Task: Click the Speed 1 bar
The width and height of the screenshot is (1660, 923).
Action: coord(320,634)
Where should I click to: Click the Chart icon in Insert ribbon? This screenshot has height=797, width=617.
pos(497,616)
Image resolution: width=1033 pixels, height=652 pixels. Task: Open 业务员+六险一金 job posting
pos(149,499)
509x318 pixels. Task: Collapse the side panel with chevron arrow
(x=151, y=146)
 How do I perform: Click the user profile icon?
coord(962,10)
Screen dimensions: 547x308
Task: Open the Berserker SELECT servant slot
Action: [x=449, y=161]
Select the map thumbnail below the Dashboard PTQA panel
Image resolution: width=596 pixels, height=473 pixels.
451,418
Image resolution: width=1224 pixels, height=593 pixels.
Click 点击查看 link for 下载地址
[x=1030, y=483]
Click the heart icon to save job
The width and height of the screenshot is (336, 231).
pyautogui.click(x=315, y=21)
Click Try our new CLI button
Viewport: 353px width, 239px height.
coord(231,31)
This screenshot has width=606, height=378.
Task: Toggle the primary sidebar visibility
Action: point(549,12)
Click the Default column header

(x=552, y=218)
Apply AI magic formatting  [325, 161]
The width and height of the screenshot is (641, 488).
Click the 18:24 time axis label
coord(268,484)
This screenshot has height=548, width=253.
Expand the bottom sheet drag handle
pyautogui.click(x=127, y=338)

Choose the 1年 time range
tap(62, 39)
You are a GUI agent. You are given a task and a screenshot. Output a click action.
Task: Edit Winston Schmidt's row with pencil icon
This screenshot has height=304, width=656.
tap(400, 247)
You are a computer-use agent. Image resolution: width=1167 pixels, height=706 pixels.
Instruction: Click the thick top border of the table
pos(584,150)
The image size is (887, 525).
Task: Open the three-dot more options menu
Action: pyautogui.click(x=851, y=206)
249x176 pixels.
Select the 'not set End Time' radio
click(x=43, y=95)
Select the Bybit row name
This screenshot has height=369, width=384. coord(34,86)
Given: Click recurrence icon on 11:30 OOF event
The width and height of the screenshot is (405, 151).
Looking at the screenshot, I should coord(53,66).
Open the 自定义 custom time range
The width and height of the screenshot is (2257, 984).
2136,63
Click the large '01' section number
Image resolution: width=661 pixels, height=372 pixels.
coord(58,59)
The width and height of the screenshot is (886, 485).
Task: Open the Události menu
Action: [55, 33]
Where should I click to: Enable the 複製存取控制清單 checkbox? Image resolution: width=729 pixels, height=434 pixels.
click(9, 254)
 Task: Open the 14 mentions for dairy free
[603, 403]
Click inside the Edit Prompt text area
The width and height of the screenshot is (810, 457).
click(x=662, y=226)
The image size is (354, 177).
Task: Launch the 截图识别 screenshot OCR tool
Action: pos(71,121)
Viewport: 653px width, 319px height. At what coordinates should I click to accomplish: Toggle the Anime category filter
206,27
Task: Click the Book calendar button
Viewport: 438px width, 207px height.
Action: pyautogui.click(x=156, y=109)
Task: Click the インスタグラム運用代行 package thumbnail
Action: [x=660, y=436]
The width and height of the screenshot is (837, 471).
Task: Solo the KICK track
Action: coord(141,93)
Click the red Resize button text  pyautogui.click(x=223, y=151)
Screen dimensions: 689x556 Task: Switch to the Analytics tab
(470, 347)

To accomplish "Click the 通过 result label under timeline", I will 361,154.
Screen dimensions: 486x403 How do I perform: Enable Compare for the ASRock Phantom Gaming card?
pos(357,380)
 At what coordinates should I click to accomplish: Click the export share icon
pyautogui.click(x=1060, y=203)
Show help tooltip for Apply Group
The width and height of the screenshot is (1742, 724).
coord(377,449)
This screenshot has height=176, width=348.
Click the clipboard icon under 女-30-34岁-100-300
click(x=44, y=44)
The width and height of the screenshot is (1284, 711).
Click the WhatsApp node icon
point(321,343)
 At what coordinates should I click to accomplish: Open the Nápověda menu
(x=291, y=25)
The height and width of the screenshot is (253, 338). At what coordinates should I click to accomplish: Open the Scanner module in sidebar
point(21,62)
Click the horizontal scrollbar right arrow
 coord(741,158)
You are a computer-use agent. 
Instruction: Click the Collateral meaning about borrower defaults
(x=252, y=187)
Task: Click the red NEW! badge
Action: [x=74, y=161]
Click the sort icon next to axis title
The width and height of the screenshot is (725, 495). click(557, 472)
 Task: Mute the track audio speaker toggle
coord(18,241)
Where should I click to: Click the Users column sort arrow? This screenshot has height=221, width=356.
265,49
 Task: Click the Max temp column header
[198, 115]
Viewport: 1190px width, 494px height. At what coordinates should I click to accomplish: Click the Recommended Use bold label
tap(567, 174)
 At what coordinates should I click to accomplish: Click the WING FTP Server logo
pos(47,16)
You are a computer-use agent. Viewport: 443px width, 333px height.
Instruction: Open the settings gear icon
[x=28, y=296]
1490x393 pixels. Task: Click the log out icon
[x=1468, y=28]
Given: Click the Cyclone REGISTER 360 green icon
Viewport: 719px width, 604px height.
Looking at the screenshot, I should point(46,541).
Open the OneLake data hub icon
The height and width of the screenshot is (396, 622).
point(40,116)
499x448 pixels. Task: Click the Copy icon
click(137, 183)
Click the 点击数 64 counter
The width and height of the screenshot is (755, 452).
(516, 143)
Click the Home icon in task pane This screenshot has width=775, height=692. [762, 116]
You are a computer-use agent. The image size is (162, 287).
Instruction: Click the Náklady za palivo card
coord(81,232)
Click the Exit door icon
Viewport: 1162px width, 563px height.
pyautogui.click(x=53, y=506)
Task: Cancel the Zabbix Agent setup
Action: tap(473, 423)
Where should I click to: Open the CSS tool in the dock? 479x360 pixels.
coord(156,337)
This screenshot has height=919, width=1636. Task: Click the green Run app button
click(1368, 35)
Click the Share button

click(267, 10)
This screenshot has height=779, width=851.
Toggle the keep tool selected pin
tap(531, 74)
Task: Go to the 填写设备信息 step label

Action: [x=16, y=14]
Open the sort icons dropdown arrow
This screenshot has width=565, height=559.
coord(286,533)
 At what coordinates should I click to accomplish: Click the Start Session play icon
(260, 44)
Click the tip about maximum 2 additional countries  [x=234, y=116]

##############################

Exercise prompt >> Copy the lines above that hold the word "computer".

Response below >>
You are a computer-use agent. Image resolution: width=1167 pixels, height=706 pixels.
You are a computer-use agent. 
You are a computer-use agent. Viewport: 443px width, 333px height.
You are a computer-use agent. The image size is (162, 287).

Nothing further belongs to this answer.